# WYMAGANIA ZADANIA
Powtórz wiernie fragment relacji z meczu od słów „Przez pierwszych dziesięć minut” aż po słowa „to w nieco wolniejszym tempie.”.

# FRAGMENT TEKSTU
====================

Faworytkami starcia były gospodynie, które podeszły do niego jako wiceliderki ligowej rywalizacji. Przez krótką chwilę nie było jednak widać przepaści, która dzieliła drugą i szóstą w klasyfikacji drużynę. Po dwóch minutach był remis 1:1, a w kolejnych akcjach oba zespoły tak samo pudłowały. W 3. minucie sędzia podyktował rzut karny, po którym było 2:1 dla przyjezdnych. Koszaliniankom wciąż brakowało jednak skuteczności, a rywalki zyskiwały na popełnianych przez nie błędach. Lublinianki szybko odrobiły niewielką stratę, doprowadziły do remisu, a następnie objęły prowadzenie i zaczęły systematycznie zwiększać przewagę (10. min – 7:3). Miejscowe wyprowadziły kilka skutecznych kontr, a różnica na tablicy wyników rosła w niepokojąco szybkim dla przyjezdnych tempie (19. min – 15:4). Wciąż nie potrafiły jednak zatrzymać rywalek, które bez najmniejszego trudu obchodziły wyraźnie szwankującą obronę przyjezdnych. Do przerwy było 23:7 na korzyść Perły.

Przez pierwszych dziesięć minut po przerwie gra przyjezdnych wyglądała już nieco lepiej. Złożyły się na nią pewniejszy atak i lepiej funkcjonująca obrona, ale to wciąż okazało się zbyt mało, by „dogonić” Perłę. Co prawda gospodyniom kolejne trafienia nie przychodziły już z taką łatwością jak przez pierwszych trzydzieści minut, ale wciąż potrafiły zwiększać miażdżącą przewagę, tyle że robiły to w nieco wolniejszym tempie.

====================

# Wpisy zbioru danych
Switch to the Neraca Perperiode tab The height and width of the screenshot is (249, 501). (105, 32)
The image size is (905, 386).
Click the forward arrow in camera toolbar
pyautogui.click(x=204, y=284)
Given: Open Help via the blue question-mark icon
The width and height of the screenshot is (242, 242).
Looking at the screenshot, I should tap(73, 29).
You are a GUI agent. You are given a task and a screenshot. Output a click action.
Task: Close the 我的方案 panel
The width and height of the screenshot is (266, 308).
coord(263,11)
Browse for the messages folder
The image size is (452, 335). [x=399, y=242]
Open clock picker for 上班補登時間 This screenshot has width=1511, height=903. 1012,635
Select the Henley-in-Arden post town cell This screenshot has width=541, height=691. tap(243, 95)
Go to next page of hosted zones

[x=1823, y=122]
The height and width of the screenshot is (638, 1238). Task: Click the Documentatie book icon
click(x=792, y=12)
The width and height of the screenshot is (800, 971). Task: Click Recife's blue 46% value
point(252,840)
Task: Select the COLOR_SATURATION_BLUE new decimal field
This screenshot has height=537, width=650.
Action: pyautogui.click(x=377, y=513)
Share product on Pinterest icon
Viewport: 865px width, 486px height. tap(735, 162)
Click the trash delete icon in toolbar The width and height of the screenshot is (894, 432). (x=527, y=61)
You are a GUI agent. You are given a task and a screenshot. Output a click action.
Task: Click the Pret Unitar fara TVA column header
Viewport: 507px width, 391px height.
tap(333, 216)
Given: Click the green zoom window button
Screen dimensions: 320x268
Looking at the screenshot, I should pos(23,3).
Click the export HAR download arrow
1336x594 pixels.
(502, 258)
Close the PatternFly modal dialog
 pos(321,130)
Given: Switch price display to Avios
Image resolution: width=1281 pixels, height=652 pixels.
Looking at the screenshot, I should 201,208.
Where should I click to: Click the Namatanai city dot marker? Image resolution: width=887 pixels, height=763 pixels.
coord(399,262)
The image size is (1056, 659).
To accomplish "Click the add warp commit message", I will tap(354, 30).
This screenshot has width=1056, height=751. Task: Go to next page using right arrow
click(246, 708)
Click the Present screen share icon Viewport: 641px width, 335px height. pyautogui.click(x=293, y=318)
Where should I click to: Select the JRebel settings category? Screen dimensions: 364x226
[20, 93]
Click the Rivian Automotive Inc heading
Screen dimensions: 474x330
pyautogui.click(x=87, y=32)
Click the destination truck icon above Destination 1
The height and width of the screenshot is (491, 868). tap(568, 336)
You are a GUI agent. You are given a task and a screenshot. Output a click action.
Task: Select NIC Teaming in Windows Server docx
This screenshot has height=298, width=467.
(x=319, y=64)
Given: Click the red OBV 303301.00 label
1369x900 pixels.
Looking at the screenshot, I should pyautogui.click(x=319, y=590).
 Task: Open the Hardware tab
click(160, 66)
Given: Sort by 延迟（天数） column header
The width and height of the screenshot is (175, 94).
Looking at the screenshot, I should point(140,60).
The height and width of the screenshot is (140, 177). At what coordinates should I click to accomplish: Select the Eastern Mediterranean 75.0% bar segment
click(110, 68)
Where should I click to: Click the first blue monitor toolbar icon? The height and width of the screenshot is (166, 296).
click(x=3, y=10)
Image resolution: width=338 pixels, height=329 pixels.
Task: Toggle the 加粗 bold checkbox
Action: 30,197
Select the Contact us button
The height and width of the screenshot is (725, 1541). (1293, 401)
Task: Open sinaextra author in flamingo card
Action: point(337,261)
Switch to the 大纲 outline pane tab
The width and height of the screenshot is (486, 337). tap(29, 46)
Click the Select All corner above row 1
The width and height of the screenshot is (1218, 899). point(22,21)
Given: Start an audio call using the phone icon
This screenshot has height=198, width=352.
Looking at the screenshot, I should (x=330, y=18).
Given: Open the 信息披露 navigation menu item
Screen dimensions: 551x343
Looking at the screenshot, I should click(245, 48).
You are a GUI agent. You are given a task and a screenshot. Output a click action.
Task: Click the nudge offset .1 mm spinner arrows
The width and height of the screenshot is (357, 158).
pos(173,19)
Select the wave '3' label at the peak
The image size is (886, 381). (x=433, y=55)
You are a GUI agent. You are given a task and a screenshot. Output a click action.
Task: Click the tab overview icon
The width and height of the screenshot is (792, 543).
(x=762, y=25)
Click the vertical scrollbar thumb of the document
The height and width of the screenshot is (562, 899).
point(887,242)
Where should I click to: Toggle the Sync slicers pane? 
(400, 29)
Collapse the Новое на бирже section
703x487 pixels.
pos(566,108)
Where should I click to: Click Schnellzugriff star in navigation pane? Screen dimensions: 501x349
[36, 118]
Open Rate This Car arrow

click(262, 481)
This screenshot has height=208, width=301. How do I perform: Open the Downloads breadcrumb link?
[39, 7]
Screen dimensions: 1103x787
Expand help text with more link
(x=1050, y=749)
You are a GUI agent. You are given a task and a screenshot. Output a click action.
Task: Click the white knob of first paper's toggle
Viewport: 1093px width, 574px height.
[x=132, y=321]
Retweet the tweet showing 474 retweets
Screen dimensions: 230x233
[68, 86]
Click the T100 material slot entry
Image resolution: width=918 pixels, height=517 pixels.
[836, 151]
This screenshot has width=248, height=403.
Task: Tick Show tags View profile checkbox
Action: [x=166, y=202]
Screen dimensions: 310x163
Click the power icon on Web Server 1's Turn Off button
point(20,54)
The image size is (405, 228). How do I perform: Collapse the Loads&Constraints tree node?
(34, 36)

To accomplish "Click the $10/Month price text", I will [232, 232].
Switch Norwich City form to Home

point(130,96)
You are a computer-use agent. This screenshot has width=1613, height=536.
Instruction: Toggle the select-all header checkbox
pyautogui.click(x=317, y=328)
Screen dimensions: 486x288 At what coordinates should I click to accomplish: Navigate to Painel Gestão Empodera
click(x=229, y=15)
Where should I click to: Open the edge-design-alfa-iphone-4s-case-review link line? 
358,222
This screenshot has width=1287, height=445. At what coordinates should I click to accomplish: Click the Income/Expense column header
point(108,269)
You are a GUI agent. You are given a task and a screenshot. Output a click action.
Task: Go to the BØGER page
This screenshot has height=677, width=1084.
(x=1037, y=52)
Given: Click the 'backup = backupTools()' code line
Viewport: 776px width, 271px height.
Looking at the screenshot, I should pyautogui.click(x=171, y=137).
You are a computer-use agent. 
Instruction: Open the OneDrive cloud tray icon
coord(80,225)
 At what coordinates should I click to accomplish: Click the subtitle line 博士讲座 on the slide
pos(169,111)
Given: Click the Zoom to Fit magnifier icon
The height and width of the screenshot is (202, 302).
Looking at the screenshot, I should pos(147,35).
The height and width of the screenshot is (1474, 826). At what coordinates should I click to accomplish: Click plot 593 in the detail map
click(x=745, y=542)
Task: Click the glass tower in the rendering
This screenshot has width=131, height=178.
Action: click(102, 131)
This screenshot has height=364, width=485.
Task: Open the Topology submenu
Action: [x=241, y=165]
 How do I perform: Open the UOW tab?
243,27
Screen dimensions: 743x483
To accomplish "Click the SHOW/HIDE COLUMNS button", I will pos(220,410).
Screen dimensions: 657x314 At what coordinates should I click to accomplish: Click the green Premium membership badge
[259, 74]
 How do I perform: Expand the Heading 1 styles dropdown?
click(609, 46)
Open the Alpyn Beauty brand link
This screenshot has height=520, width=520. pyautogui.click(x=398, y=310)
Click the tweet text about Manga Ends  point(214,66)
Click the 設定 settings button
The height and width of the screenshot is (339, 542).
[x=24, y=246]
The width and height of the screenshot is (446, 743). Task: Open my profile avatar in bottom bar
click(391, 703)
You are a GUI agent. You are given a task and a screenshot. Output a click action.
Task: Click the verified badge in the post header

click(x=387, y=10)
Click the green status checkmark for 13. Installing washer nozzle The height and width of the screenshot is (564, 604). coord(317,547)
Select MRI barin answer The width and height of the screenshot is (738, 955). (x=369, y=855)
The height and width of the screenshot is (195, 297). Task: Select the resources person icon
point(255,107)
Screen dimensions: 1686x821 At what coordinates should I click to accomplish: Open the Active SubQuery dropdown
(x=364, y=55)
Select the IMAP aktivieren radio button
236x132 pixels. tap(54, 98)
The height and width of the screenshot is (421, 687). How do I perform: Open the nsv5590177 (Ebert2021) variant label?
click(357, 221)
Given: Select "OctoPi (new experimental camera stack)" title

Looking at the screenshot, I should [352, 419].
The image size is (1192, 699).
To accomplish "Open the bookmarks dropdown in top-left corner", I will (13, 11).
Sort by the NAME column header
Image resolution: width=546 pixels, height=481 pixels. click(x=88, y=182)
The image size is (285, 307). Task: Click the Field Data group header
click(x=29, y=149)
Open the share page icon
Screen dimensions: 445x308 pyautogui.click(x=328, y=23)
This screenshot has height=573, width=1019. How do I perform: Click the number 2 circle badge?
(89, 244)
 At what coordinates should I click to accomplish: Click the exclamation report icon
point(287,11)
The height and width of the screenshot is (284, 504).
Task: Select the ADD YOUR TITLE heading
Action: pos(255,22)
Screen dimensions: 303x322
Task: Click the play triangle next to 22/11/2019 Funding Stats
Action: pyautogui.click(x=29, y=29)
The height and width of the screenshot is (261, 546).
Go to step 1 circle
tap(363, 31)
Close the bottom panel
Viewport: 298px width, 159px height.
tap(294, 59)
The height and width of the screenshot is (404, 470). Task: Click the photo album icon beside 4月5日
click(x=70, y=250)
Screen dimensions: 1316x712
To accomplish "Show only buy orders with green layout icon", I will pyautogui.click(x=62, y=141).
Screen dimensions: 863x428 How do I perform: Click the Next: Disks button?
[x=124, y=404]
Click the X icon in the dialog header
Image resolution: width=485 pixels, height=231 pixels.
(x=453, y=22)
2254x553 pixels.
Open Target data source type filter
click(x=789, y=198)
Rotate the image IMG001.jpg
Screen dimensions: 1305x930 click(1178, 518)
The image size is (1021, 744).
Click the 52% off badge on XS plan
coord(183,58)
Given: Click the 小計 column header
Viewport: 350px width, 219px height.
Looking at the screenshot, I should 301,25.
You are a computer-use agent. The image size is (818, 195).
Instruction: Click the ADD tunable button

====================

# WYNIK ĆWICZENIA
Przez pierwszych dziesięć minut po przerwie gra przyjezdnych wyglądała już nieco lepiej. Złożyły się na nią pewniejszy atak i lepiej funkcjonująca obrona, ale to wciąż okazało się zbyt mało, by „dogonić” Perłę. Co prawda gospodyniom kolejne trafienia nie przychodziły już z taką łatwością jak przez pierwszych trzydzieści minut, ale wciąż potrafiły zwiększać miażdżącą przewagę, tyle że robiły to w nieco wolniejszym tempie.